#### Extracted data

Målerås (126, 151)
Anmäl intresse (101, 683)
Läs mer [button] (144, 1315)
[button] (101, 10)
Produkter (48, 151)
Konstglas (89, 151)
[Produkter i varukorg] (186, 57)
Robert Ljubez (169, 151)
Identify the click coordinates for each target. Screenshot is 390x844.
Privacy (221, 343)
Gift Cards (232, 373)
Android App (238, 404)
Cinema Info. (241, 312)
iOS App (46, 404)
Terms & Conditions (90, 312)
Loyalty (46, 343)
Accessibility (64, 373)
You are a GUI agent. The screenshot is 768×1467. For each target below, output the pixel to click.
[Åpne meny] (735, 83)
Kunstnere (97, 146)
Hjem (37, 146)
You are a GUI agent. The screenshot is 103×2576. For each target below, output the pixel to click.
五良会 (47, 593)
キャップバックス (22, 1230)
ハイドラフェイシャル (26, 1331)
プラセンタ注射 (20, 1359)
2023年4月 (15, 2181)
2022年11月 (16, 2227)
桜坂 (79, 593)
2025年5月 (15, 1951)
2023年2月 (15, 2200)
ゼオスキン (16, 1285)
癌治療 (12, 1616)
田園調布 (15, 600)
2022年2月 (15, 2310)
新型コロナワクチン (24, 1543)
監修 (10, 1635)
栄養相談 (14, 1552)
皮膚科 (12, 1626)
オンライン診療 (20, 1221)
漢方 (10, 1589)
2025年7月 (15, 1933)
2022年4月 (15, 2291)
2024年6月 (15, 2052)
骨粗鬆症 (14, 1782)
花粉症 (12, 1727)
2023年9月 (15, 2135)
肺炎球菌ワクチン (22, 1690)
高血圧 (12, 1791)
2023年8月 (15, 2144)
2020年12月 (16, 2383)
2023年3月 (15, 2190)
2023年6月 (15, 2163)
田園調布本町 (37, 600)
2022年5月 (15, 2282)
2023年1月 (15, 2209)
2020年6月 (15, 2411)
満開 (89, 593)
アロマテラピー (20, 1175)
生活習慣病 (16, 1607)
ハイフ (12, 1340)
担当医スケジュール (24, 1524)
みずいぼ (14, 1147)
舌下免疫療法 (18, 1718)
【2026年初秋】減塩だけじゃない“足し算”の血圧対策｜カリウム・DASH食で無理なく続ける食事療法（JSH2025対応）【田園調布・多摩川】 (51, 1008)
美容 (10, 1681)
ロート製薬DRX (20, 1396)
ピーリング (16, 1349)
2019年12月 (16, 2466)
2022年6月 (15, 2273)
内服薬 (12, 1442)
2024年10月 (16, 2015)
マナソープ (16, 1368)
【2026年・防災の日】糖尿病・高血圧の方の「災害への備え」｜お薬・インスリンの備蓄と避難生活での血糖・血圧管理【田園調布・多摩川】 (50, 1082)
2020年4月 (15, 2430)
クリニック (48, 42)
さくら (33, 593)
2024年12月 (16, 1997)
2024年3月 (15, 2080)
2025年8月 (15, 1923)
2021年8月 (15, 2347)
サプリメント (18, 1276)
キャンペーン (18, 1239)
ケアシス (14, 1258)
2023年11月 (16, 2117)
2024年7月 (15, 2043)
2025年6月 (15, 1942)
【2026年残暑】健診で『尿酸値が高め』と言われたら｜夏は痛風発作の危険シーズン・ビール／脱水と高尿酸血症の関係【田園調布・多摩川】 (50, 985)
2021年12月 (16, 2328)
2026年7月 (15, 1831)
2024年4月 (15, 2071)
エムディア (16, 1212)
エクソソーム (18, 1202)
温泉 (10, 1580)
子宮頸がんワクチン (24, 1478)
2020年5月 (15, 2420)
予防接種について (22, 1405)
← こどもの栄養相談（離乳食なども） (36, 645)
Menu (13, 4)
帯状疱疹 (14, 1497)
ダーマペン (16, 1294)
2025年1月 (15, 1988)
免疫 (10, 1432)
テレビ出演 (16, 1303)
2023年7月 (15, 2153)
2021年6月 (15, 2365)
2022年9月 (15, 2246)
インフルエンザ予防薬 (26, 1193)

########

__About this task__:
With the line containing "予防接種について (22, 1405)" as the first, output each line through the final line of the entries above, exactly.

__Solution for this problem__:
予防接種について (22, 1405)
← こどもの栄養相談（離乳食なども） (36, 645)
Menu (13, 4)
帯状疱疹 (14, 1497)
ダーマペン (16, 1294)
2025年1月 (15, 1988)
免疫 (10, 1432)
テレビ出演 (16, 1303)
2023年7月 (15, 2153)
2021年6月 (15, 2365)
2022年9月 (15, 2246)
インフルエンザ予防薬 (26, 1193)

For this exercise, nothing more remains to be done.